According to Mayor Chokwe Antar Lumumba, Jackson’s drinking water system has slowly crumbled from decades of neglect as elected officials failed to put the proper resources into maintaining the complex infrastructure. “They now understand what I’ve been saying for the past six years,” said Lumumba. “It’s not a matter of if our system would fail, but when it would fail.”
With some hope for the future, the mayor announced last week that Jackson is set to receive $795 million in grants and direct appropriations for water system improvements. Most of that money — $600 million provided through Congress’ latest resolution to keep the federal government funded — will go to the city through reimbursements for capital projects and technical assistance. All of the $600 million will go towards the drinking water system
The U.S. Department of Justice appointed a water system’s third-party administrator Ted Henifin to oversee the City of Jackson funds and repairs. As part of the DOJ agreement, Henifin is in charge of making sure the new funding goes to prioritized projects. The order tasks Henfin’s team with taking on projects that address a wide array of water system issues, which he expects to complete within 10 years. Albeit the funding has been earmarked, the crisis for the City of Jackson will take some time to solve.
The United Methodist Church Response
As United Methodists, we believe water is a sacred gift from God and water is a basic human right (2016 Book of Resolutions, #1033, Caring for Creation: Our Call to Stewardship and Justice).
In response to the continuing crisis, many social organizations and neighbors have responded to provide water and support to residents of Jackson including the United Methodist Church.
The United Methodist Committee on Relief (UMCOR) awarded a solidarity grant to the Mississippi Annual Conference for potable water to help meet immediate needs for access to safe drinking water for those affected. But the coordinated support from many sources has been a stop gap and not a real, long-term solution.
The need for support remains important and necessary as when the crisis first began. The Jackson community has many water infrastructure challenges ahead. “The good news is that wherever there is injustice you will find the United Methodist Church courageously serving as the hands and feet of Jesus Christ creating solutions in grace-filled way,” said Rev. Kevin Kosh Jr., UMC Elder in the Mississippi Annual Conference and Director for The National Network of Young Adults. “This is what it means to #BeUMC.”

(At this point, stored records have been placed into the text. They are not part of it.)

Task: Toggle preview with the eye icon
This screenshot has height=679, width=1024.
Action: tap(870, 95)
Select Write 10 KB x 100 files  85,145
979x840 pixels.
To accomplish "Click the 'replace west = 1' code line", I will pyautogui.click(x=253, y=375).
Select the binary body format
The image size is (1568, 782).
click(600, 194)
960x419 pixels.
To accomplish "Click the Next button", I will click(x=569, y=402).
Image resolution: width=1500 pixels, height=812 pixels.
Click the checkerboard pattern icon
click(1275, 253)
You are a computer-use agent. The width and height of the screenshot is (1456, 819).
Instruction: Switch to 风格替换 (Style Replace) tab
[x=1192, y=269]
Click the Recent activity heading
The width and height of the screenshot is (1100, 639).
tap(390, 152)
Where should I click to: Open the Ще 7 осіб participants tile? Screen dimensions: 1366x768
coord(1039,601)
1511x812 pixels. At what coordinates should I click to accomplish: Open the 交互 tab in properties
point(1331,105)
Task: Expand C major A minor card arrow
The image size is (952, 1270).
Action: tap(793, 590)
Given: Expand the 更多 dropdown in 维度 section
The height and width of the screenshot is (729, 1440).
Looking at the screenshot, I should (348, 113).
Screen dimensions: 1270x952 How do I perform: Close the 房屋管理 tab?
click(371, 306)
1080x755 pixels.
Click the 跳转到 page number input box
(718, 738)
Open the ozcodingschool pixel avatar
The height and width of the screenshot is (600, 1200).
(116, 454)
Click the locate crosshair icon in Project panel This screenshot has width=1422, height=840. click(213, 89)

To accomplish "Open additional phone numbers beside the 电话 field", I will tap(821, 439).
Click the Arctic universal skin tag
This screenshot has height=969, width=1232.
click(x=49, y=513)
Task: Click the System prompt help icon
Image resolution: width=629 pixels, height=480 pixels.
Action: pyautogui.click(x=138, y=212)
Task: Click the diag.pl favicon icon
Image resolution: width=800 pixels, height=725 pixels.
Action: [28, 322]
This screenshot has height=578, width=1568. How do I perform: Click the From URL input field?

Collaborating with The National Network of Young Adults
A program of the organization Strengthening the Black Church (SBC21) the National Network of Young Adults (NNYA), supports African American clergy and young adults in their call to ministry. NNYA partnered with Anderson United Methodist Church in Jackson, MS and other faith and community-based organizations to donate and distribute over 40,000 gallons of water to the Jackson area.
“As a connectional ministry of the United Methodist Church, we believe that the church, campus and community must intertwine to do the work of justice,” commented Rev. Kevin Kosh Jr.
NNYA in collaboration with Rev. Domini Henry Assistant Pastor and outreach coordinator for Anderson UMC, Noah Moore Law Group, George Byrom of Heritage Personal injury, Atlanta GA, Rev. Maxine Bolden, Chaplain of Tougaloo College, Students from Rust College and Jackson State University, Wesley Foundation Board chair, Dr. Stephen Redmond-North Georgia Conference Disaster Response, and community organizers, Valerie Brown and Sharon Brown are some of the leaders that have been working tirelessly together to continue to provide water in response to this crisis.
“Many students also need help with the water crisis because as college students we may not have a lot of money to purchase important necessities as well as water too,” said Bianca Thedford student at Rust College, Holly Springs, MS and leader in the NNYA.
Here’s How Can you help?
Continue to pray for local state and federal leaders to respond and identify sustainable solutions to water crisis facing cities of Jackson, Mississippi, Baltimore Maryland and Flint, Michigan. Pray for community organizers, churches, and people in need navigating this difficult water issues for positive results and impact.
Tell your elected officials to support legislation that invests in public infrastructure to ensure that clean and safe water is available for all.